======== SUPPLIED DATA ========
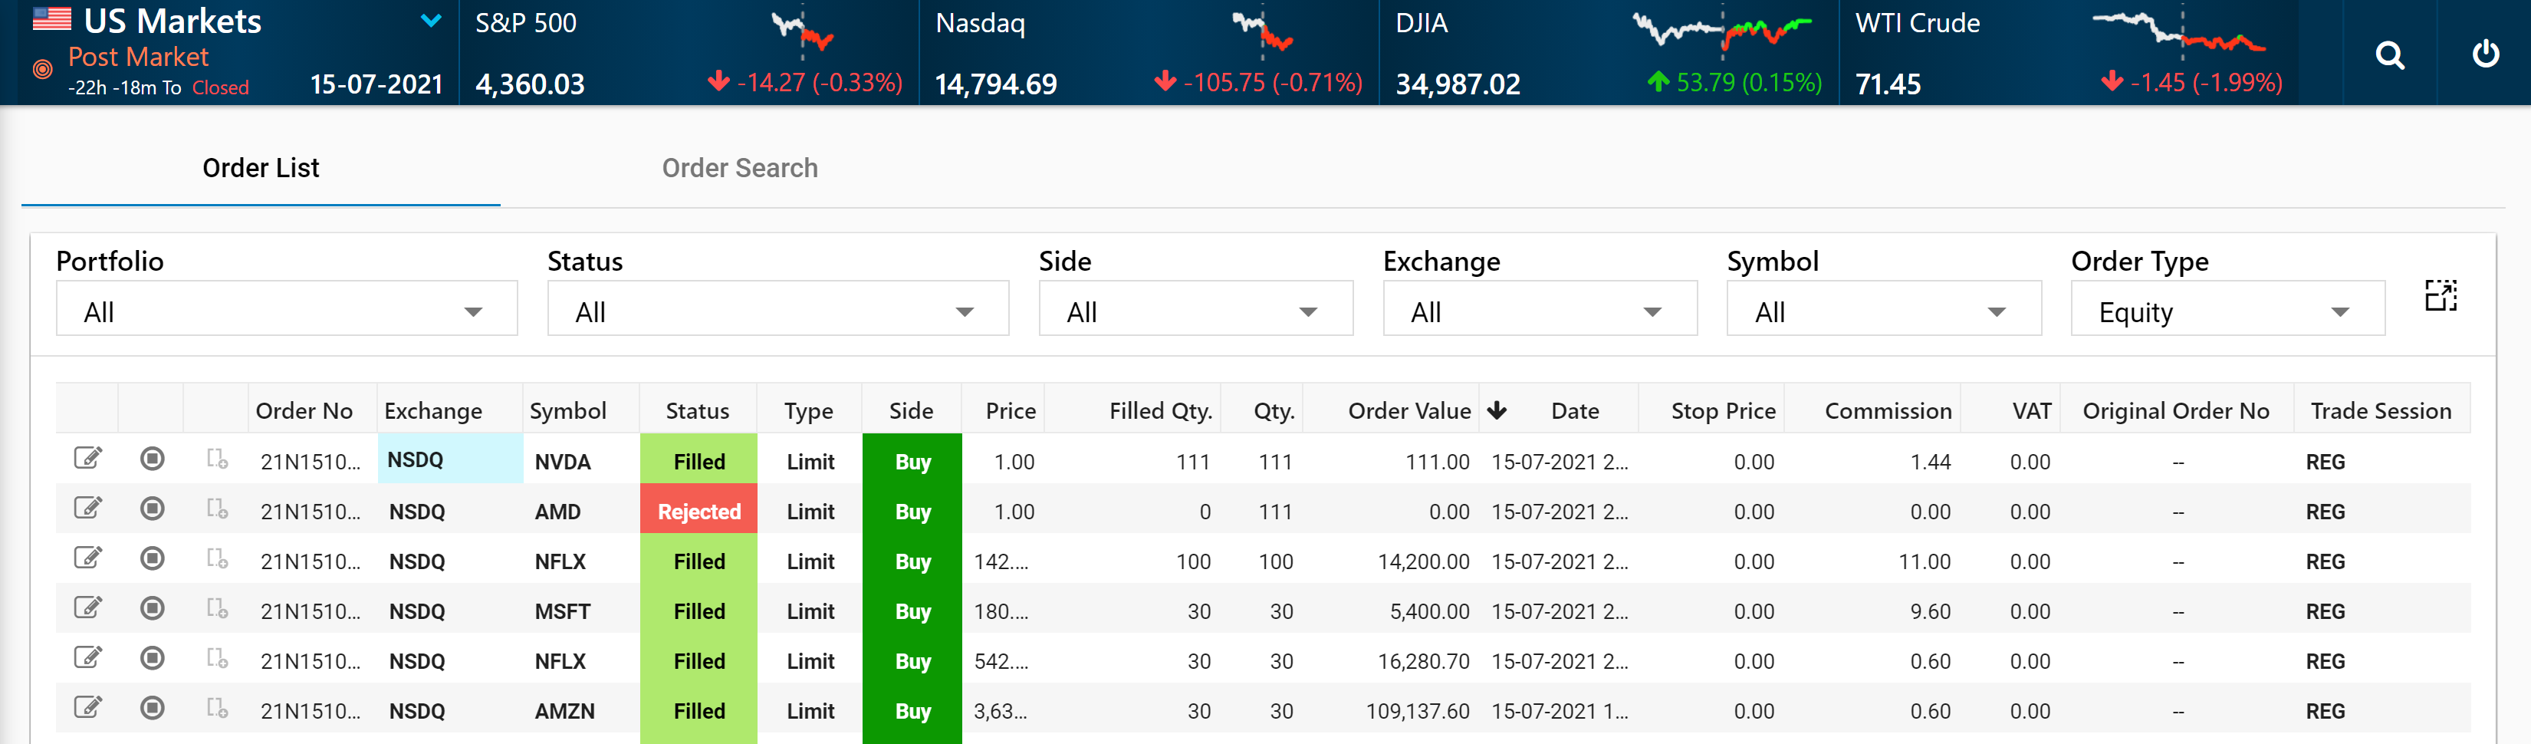The width and height of the screenshot is (2531, 744).
Task: Open the Portfolio dropdown
Action: pyautogui.click(x=287, y=312)
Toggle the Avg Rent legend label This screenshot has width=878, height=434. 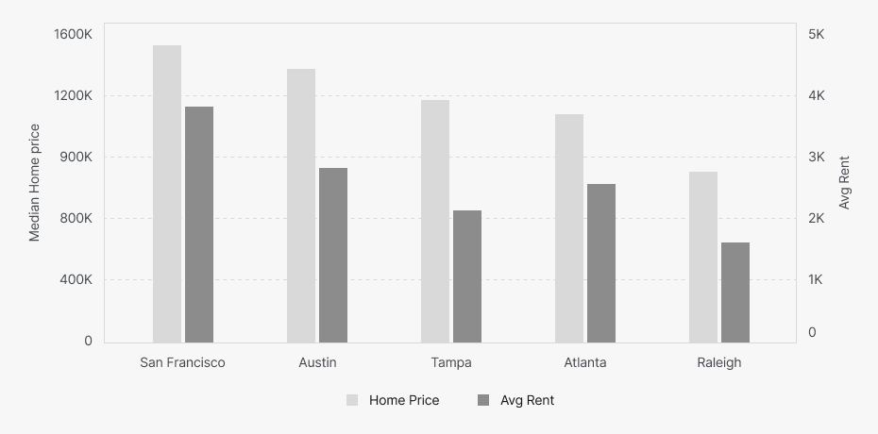[x=527, y=400]
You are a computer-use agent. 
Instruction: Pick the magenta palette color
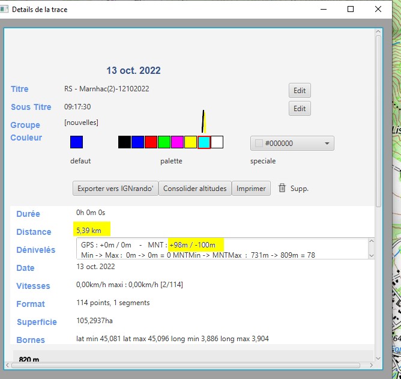pos(177,142)
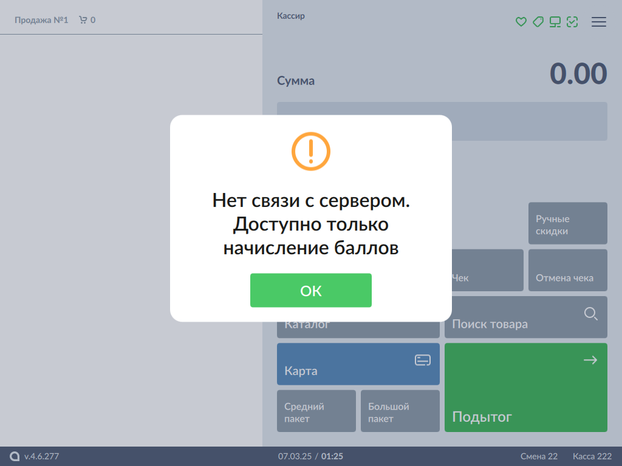This screenshot has height=466, width=622.
Task: Click the price tag status icon
Action: (x=538, y=22)
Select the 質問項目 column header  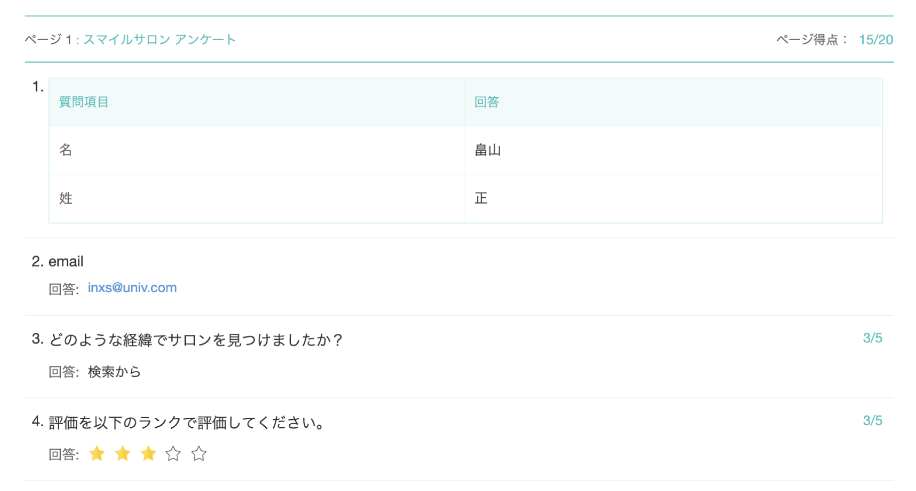(84, 102)
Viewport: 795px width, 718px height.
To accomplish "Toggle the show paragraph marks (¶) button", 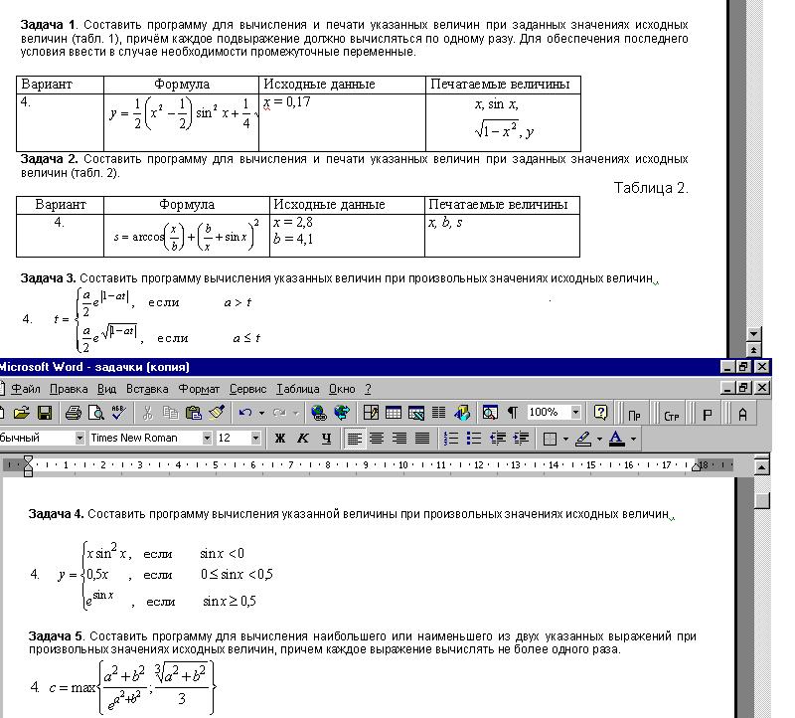I will click(513, 413).
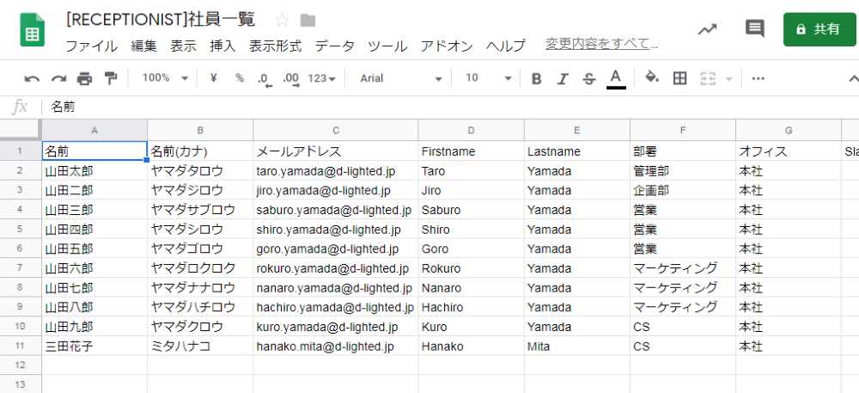Print the spreadsheet using printer icon

[84, 78]
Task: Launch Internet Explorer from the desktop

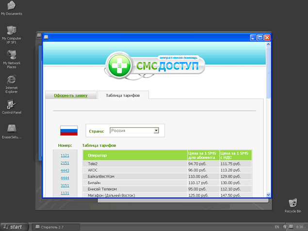Action: pyautogui.click(x=11, y=80)
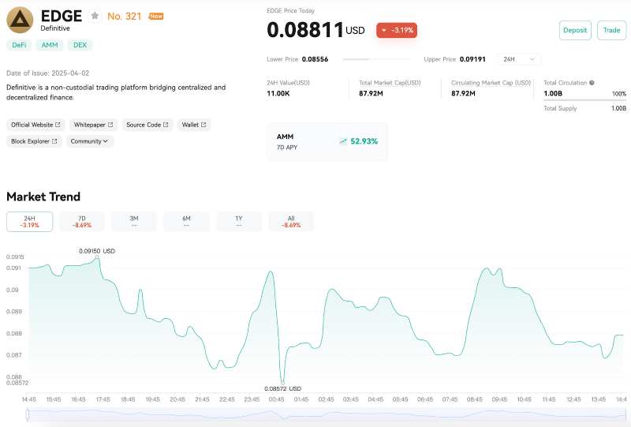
========
Render the records above, from the line containing "Task: Launch Internet" through the end of the records (both ends included), as a Markdown table with the columns Row and Line. Leave out blank lines and omit the pictures.

| Row | Line |
|---|---|
| 1 | Task: Launch Internet Explorer from the desktop |
| 2 | Action: pyautogui.click(x=11, y=80) |